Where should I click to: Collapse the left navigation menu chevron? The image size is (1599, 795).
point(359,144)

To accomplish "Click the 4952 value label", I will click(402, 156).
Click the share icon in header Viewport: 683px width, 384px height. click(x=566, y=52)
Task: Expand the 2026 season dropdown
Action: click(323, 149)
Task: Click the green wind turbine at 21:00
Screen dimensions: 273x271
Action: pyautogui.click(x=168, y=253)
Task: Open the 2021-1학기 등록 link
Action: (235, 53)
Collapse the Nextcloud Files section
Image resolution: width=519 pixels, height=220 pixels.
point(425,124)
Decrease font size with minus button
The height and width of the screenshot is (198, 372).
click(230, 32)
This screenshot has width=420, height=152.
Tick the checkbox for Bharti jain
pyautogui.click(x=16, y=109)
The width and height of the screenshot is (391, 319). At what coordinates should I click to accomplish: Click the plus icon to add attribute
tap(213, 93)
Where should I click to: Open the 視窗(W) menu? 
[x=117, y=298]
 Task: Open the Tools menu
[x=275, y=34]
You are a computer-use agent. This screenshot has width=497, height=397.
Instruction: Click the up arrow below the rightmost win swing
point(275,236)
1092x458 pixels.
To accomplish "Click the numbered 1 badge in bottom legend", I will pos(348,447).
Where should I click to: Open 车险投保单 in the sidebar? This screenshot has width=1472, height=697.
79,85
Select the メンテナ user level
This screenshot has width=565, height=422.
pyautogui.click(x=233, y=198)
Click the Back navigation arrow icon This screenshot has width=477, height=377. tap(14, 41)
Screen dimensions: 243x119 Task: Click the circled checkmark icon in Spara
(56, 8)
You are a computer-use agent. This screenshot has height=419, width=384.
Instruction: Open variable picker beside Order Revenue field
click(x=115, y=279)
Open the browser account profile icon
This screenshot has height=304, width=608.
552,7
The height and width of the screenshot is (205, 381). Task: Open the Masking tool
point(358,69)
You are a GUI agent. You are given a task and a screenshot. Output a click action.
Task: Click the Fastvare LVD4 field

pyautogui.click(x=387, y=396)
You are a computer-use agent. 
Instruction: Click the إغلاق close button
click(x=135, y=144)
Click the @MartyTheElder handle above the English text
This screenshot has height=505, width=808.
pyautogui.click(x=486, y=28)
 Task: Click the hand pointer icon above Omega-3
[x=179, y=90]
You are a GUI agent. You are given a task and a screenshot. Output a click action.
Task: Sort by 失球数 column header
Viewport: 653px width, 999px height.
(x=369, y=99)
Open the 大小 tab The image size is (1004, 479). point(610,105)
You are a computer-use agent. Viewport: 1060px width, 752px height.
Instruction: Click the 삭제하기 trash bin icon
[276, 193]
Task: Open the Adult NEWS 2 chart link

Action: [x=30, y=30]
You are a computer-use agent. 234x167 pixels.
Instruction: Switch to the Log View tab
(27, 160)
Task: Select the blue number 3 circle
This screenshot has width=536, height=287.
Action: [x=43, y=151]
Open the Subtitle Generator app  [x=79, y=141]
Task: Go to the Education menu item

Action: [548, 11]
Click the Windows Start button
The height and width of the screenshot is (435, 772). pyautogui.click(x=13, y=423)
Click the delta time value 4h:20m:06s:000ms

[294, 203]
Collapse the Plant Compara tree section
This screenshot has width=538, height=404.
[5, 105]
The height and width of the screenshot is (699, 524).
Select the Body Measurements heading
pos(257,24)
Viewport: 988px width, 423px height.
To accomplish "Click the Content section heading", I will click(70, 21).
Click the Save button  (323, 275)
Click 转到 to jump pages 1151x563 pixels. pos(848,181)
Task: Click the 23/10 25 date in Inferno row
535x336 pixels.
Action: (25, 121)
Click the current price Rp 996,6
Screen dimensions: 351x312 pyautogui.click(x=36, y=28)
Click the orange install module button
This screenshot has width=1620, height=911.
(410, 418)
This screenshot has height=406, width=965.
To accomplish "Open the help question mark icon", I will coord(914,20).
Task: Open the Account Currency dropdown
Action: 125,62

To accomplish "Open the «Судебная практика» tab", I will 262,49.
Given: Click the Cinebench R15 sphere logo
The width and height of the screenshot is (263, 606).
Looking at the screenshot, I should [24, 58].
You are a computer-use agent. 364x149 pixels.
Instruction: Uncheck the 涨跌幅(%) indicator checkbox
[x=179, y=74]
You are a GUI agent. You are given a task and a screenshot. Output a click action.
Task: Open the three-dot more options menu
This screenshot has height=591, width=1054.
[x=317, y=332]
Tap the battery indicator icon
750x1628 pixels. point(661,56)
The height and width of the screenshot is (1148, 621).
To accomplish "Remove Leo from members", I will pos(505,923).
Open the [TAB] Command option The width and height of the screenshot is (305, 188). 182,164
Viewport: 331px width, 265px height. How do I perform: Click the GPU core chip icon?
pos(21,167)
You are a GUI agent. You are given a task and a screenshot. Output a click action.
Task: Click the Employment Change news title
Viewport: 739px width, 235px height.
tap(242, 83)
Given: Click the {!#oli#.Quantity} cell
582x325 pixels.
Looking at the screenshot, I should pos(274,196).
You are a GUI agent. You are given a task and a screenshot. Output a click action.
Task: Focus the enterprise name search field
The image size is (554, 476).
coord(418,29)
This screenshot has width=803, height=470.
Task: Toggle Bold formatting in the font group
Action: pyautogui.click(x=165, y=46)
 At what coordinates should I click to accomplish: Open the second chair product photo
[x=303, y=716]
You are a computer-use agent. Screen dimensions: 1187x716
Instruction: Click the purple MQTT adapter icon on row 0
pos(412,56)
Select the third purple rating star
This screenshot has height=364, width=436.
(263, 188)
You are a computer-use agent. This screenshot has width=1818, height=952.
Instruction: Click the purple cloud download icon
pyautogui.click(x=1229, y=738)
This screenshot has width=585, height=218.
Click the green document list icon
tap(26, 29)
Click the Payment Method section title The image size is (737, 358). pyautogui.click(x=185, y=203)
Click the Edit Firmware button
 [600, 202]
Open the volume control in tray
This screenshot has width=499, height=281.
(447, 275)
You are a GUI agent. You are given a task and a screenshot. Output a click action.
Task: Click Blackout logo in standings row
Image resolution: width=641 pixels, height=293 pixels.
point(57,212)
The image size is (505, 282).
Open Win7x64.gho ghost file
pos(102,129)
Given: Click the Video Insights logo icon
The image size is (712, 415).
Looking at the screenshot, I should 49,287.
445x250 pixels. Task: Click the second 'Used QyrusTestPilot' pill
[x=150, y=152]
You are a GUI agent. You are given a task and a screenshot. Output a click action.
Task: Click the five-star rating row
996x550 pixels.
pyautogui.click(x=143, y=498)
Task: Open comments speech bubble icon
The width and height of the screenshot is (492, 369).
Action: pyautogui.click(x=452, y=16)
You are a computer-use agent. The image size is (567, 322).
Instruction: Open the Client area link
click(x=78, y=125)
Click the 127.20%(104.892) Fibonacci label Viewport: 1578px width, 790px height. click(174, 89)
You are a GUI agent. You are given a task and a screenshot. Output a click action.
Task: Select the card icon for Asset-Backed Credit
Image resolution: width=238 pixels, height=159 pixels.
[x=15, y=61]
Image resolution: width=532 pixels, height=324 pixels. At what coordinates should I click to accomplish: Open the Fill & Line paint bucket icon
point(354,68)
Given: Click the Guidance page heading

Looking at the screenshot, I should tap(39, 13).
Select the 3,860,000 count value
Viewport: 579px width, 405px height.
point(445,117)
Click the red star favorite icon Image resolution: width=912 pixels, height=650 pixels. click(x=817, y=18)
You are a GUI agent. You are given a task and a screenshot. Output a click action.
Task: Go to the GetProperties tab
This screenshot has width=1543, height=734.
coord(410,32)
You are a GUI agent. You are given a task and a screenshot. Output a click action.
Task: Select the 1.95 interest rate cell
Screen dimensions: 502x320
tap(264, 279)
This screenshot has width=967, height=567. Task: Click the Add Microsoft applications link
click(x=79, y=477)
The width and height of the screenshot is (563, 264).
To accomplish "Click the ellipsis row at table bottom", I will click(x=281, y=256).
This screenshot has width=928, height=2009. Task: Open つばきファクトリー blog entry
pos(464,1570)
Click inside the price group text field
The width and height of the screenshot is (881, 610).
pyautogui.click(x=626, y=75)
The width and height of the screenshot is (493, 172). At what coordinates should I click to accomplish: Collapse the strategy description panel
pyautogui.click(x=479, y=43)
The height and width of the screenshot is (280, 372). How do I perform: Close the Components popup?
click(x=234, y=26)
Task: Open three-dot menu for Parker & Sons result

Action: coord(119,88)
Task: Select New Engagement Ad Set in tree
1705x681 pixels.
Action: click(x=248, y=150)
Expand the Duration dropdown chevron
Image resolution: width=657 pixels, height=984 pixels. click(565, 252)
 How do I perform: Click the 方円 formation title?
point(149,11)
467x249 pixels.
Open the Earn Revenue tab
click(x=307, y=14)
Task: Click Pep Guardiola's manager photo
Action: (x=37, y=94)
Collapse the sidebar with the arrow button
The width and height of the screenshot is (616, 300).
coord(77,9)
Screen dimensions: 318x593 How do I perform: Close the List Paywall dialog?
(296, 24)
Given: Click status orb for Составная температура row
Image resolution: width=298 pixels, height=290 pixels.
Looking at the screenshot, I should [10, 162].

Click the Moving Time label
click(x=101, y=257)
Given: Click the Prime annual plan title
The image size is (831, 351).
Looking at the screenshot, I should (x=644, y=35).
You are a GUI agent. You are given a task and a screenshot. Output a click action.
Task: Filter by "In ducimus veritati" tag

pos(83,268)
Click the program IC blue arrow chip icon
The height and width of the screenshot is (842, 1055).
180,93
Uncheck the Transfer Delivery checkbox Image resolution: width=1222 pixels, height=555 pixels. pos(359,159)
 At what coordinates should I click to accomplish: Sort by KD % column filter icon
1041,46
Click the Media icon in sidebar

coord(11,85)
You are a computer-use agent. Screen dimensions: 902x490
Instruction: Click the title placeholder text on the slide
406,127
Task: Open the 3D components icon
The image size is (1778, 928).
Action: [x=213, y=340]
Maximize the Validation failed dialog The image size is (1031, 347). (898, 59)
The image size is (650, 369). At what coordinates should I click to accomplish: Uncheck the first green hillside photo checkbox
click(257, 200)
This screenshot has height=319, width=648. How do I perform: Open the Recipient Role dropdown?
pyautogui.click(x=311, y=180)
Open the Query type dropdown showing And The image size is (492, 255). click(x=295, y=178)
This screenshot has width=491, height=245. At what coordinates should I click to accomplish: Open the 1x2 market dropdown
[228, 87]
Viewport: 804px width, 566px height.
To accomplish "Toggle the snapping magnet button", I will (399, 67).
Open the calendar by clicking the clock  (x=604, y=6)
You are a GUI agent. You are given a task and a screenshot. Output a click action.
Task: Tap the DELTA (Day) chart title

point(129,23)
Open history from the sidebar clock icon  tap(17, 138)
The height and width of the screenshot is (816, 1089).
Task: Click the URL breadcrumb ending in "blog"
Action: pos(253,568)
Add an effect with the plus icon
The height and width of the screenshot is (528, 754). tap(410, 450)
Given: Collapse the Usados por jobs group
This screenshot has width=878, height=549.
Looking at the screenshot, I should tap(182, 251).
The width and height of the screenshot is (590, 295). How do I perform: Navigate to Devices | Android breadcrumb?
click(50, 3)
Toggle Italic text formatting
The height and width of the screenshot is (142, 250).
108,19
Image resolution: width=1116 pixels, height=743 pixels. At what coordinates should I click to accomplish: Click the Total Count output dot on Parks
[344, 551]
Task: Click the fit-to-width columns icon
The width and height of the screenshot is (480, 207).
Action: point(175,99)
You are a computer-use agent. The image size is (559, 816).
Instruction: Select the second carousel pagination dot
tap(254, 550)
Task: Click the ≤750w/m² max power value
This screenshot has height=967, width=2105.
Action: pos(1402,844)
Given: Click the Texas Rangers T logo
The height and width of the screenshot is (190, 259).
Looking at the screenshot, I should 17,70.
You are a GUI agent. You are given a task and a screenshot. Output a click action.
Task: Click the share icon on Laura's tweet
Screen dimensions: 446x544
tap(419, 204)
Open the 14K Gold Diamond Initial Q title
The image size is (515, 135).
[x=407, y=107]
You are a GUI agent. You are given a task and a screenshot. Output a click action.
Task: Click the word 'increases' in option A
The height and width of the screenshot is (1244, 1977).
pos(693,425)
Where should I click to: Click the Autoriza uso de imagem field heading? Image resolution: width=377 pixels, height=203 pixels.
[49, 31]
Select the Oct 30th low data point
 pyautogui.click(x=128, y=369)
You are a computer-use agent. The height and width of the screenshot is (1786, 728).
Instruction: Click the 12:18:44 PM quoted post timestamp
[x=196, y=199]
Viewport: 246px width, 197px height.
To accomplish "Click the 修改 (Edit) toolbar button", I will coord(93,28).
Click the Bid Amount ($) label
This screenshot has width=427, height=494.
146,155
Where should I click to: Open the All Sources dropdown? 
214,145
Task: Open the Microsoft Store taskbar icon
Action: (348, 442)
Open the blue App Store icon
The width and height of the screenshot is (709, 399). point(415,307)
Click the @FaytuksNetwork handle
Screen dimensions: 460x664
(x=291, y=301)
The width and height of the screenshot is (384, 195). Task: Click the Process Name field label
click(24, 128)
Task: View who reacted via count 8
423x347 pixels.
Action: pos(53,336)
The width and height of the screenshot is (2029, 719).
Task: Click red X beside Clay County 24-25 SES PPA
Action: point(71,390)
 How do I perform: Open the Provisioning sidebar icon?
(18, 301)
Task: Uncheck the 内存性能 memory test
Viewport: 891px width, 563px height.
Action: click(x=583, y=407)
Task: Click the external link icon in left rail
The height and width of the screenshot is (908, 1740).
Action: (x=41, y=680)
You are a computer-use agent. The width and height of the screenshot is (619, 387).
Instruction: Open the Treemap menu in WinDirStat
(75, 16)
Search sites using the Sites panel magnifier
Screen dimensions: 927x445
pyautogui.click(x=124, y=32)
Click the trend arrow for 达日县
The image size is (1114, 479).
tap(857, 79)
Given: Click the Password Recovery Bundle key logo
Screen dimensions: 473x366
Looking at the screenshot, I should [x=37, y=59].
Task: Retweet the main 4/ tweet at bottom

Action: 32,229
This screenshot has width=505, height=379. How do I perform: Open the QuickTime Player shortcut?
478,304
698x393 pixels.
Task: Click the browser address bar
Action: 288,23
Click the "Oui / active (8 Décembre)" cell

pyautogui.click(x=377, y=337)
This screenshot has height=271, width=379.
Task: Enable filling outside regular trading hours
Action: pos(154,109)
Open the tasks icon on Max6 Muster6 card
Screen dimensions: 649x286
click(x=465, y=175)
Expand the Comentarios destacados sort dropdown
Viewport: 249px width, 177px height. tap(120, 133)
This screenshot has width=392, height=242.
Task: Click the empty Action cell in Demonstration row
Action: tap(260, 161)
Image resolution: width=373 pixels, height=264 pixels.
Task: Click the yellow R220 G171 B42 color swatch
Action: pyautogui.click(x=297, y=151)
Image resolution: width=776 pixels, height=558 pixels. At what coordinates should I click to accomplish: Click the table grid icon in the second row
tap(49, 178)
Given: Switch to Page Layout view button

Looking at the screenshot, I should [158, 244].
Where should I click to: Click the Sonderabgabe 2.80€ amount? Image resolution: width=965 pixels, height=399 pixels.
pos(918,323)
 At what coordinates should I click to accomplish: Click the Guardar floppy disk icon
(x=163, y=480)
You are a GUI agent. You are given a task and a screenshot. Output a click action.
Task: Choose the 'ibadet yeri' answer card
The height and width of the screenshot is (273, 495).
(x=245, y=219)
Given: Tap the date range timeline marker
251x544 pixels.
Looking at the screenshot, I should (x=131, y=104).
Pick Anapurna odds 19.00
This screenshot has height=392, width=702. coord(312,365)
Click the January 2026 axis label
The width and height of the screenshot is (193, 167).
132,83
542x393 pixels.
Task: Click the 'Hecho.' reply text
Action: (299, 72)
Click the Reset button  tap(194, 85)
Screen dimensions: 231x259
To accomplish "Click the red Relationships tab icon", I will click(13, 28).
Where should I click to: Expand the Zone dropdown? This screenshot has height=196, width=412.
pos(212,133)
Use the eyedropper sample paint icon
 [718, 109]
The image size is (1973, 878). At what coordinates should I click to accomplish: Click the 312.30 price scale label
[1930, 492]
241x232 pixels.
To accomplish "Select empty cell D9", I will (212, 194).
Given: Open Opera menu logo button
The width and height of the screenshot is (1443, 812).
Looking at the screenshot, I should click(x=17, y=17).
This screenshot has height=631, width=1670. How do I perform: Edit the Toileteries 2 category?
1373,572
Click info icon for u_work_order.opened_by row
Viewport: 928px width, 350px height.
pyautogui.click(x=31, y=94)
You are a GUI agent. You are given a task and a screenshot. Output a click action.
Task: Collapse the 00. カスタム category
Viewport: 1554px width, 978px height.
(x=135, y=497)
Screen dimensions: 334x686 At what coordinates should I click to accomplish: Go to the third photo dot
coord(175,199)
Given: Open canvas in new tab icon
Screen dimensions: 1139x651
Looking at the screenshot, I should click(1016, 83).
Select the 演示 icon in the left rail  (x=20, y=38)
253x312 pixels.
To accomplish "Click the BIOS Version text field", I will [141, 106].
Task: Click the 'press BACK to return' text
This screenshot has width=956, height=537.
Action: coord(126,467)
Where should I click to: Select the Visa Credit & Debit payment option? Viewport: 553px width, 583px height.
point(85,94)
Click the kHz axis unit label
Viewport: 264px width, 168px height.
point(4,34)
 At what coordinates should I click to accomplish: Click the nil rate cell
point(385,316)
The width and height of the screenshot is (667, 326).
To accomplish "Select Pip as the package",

Task prompt → Only the lines from the one bearing "Given: Open canvas in new tab icon" to the end of the material belong in the answer; set them down verbatim.

Response box →
Given: Open canvas in new tab icon
Screen dimensions: 1139x651
Looking at the screenshot, I should click(1016, 83).
Select the 演示 icon in the left rail  (x=20, y=38)
253x312 pixels.
To accomplish "Click the BIOS Version text field", I will [141, 106].
Task: Click the 'press BACK to return' text
This screenshot has width=956, height=537.
Action: coord(126,467)
Where should I click to: Select the Visa Credit & Debit payment option? Viewport: 553px width, 583px height.
point(85,94)
Click the kHz axis unit label
Viewport: 264px width, 168px height.
point(4,34)
 At what coordinates should I click to accomplish: Click the nil rate cell
point(385,316)
The width and height of the screenshot is (667, 326).
To accomplish "Select Pip as the package",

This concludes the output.